Manufacturing Environmental, Health, and Safety (EH&S) leaders are doing a lot right. Regular self-assessments, security audits, and compliance checks are baked into how you run your facilities. But when you're living inside the same walls every day — and when "security" has been added onto an already full EH&S role — it's easy for structural blind spots to form, especially around people-related risks and workplace violence. 

That's where periodic third-party site risk assessments come in: not to replace internal programs, but to stress-test them, surface what can't easily be seen from the inside, and protect the full value of manufacturing operations — not just this year's budget line. 

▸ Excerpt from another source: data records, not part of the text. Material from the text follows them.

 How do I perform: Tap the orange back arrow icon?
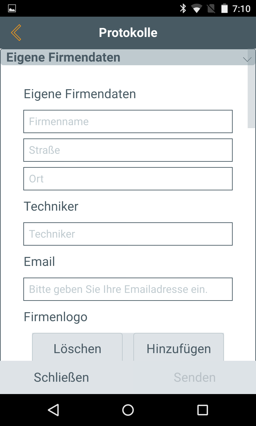tap(16, 33)
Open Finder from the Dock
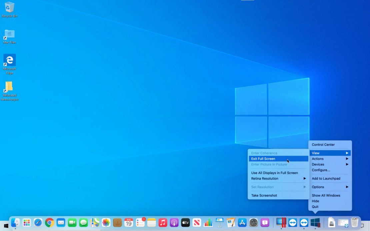Image resolution: width=370 pixels, height=231 pixels. (16, 222)
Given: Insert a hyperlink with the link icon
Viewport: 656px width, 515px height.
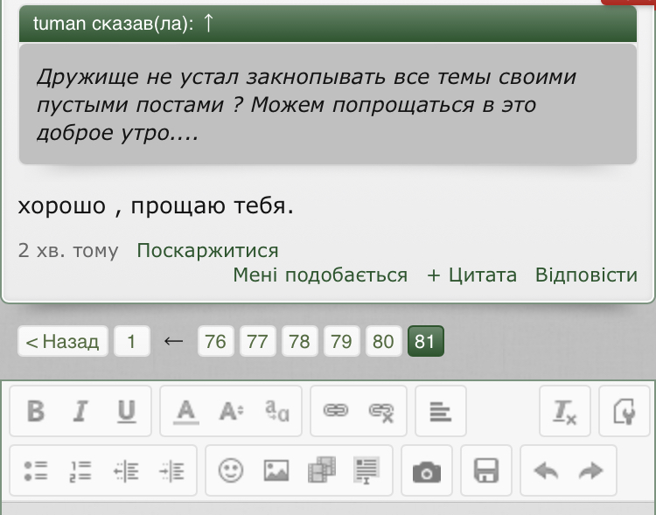Looking at the screenshot, I should 335,411.
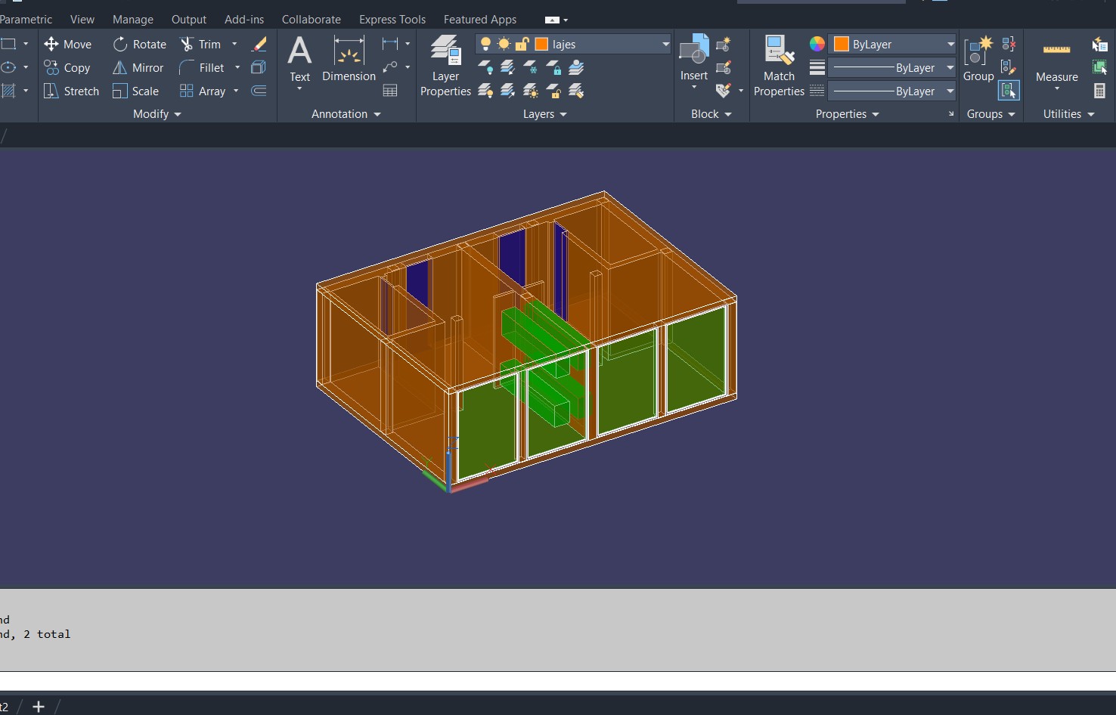Click the plus to add new layout tab
Viewport: 1116px width, 715px height.
point(39,707)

You already self-assess—third-party eyes do something different

Most manufacturers already run their own facility checklists and self-assessments. They know their machines, their people, and their local risk profile. In many cases, those internal programs are mature and repeatable. 

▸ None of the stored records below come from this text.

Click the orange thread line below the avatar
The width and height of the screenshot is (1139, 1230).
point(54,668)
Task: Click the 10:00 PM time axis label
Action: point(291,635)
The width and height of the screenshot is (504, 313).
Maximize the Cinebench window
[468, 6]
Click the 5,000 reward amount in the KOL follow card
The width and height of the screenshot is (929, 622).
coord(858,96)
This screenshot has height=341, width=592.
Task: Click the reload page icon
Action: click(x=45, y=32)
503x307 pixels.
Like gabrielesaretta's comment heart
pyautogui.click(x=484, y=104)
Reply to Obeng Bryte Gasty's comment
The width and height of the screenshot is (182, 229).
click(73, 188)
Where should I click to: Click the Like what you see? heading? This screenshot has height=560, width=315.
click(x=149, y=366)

"Self-assessing is very important," says Maria Charno, Pinkerton Director. "A lot of our clients have their own checklists, and they're using them regularly." 

The challenge is that EH&S leaders are carrying a lot: they're responsible for environmental, health, and safety performance, and security is often added to that title. When resources are tight, compliance and safety metrics naturally take priority, and it's harder to look at the facility the way a frustrated insider or determined outsider might. 

That's the distinction: self-assessments validate that you're doing what you said you would do. Third-party site risk assessments validate whether those measures actually work against how real people behave under stress, frustration, or bad intent. 

"Having a third party come in is really important," Maria explains, "because when you're doing a self-assessment, you're having one of your employees come in and they might only be set for a certain amount of time. You're checking, but you're not getting an overall look—especially after hours. It’s the dedication and the duty of care to ensure you have no vulnerabilities or gaps.”  

Perimeter, parking lots, and after-hours security assessments

On paper, many manufacturing sites look solid: fenced perimeter, controlled access, lighting, and cameras. In practice, Pinkerton's risk assessment team looks for the gaps in the "in between" spaces — parking lots, loading bays, and side doors — especially after hours. 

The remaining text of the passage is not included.